The Rigor of Hell: Prisoners in Cuba / Ángel Santiesteban

Ángel Santiesteban, Havana, Cuba, Thursday, October 25, 2018 — Whoever commits a crime in Cuba should be certain that it won’t be enough to complete the punishment that the court decides for him, that isolation and prison will not be sufficient. One who breaks the law on this island has, beforehand, the certainty that the guards will put all their effort into making him feel like he is in a Hell in which the character of a uniformed Lucifer recurs.

The common prisoner also pays dearly in his stay in that diabolical underground, almost as much as he who goes to prison for “political reasons.” There any human rights are not respected, although the official discourse tries to show the opposite and brags of the virtues of Cuban prisons, and even seems to embrace theUnited Nations Charter of Universal Human Rights. That figure known on the island as a common prisoner is used as slave labor, and those who receive some economic benefit know very well the treatment that the military dedicates to them.

Beatings are commonplaces in those spaces of confinement, insulting the prisoner is the dish that the guards cook best. The beatings never have justification; beating is a right given to them by a government accustomed to repressing and pounding since it seated itself on the throne. A prisoner can be beaten with impunity becaused the uniformed don’t recognize the rights of the inmates. Their frustrations and ignorance are viciously taken out on the convicts.

Didier Cabrera Herrera is now thirty-nine years old and serving a sentence for a homicide he committed in self-defense. Didier was attacked in his own house. Didier used to make yogurt and sell it in his home, until a delinquent from the neighborhood asked him for a tube and later refused to pay for it. The assailant took out a knife and, making a show, attacked the vendor, and from the show passed to a more real aggression, to unforeseen violence. The criminal intended to thrust with the knife; first at one point, then another, without counting on Didier’s dexterity.

Then would come the struggle in which Didier was more skillful and managed to grab the knife from his aggressor and use it in self-defense. Didier defended himself, stuck the attacker with the sharp point, but didn’t compromise any organ, but a blow fractured a rib that damaged some vital organ, according to the determination of the pathologist. Thus Didier went to prison to serve a sentence of five years.

Traveling to the prison with the prisoner were the certified doctors, those who warn that this man suffers from a “personality disorder of emotional instability of a moderate intensity, and of an organic base,” that had already prevented him from fulfilling the obligatory military service. The medications to keep him calm are: Carbamazepine, Sentraline, and Clonazepan, but they are not always administered with the regularity prescribed by his doctor, despite the fact that authorities are aware that the patient attempted suicide before entering prison.

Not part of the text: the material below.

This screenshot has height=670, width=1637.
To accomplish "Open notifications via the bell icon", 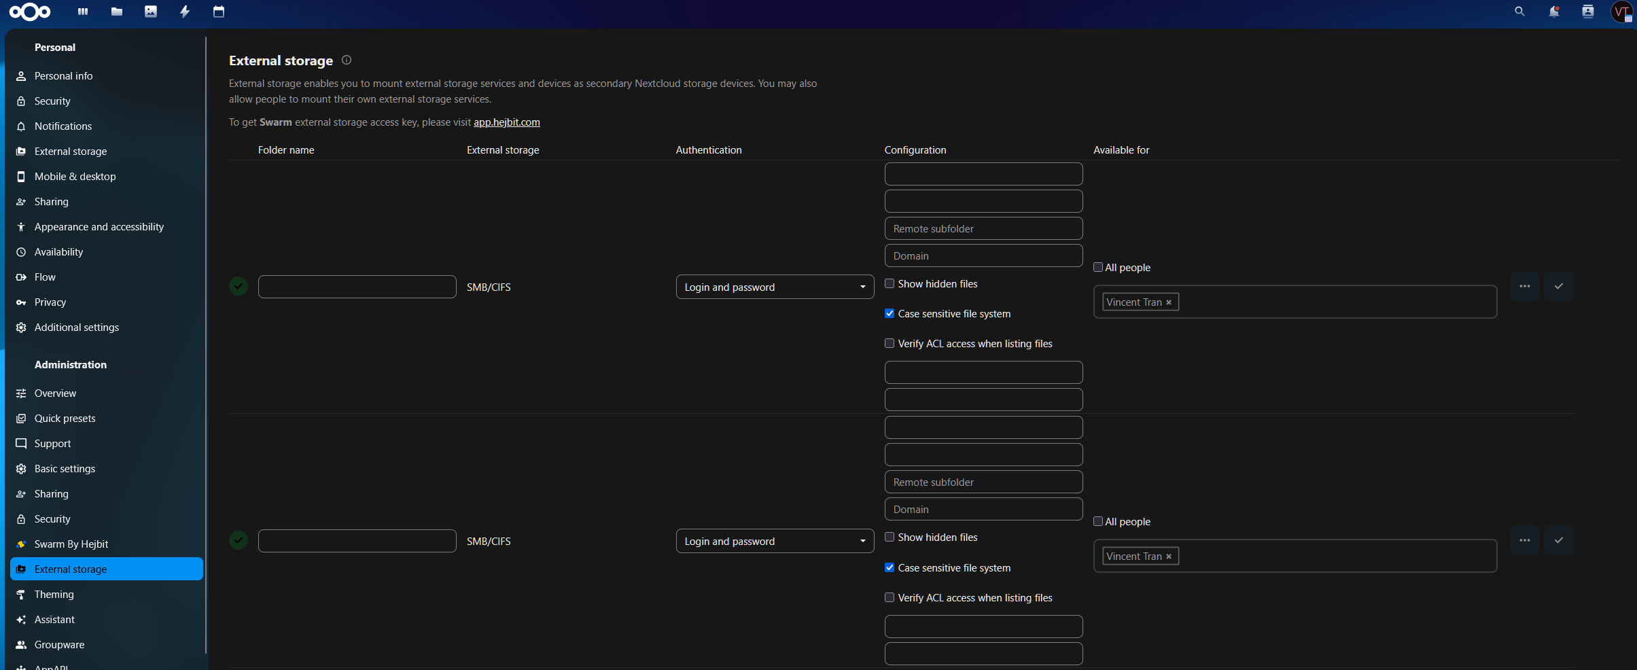I will click(x=1553, y=12).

The first prison that received him was “Combinado del Este,” where he kept good discipline, despite how irregularly he was returned to his medication when they moved him away from his mother. Doctors attributed the carelessness to the lack of those medicines, even though they didn’t accept those that his mother, Iris Josefina Herrera López, with many pleas, tried to give them.

Didier was then sent to a prison in Manacas, in the province of Villa Clara. His mother traveled there for each visit, negotiating all the obstacles of the island’s bad transportation. And many were the pleas of this woman for authorities to permit her son to return to Havana or a closer place. She asks and asks at the National Directorate of Prisons at 15 and K, in Vedado, but so far she hasn’t managed to bring her son closer, like Leonor Pérez did achieve in the 19th century, when the Governor General of the island, following the “plea of the mother,” responded to Leonor’s entreaties.

This man is still here, so far from his mother, suffering humiliations in punishment cells and even rape attempts from “Calandraca” and “Calabera,” two dangerous prisoners who scour the prison displaying knives without receiving any punishment. Who was punished was this sick man, who was transferred to Guamajal prison, on the outskirts of the city of Santa Clara, where he spends his days in the atrocious imprisonment of another punishment cell, in which two guards beat him with so much force that his left eye was affected.

To top it all, and despite so much abuse, Major Cepero just informed the mother that he had been denied parole for a year, without letting her know the cause, although she supposes the reason is the many telephone calls her son made saying that they were not giving him his medication. Thus survives this sick young man, faced with the apathy and injustices of the authorities of the law and of Cuban “justice” that isn’t interested in putting right those effronteries that could put an end to the life of Didier Cabrera Herrera, a very sick young man.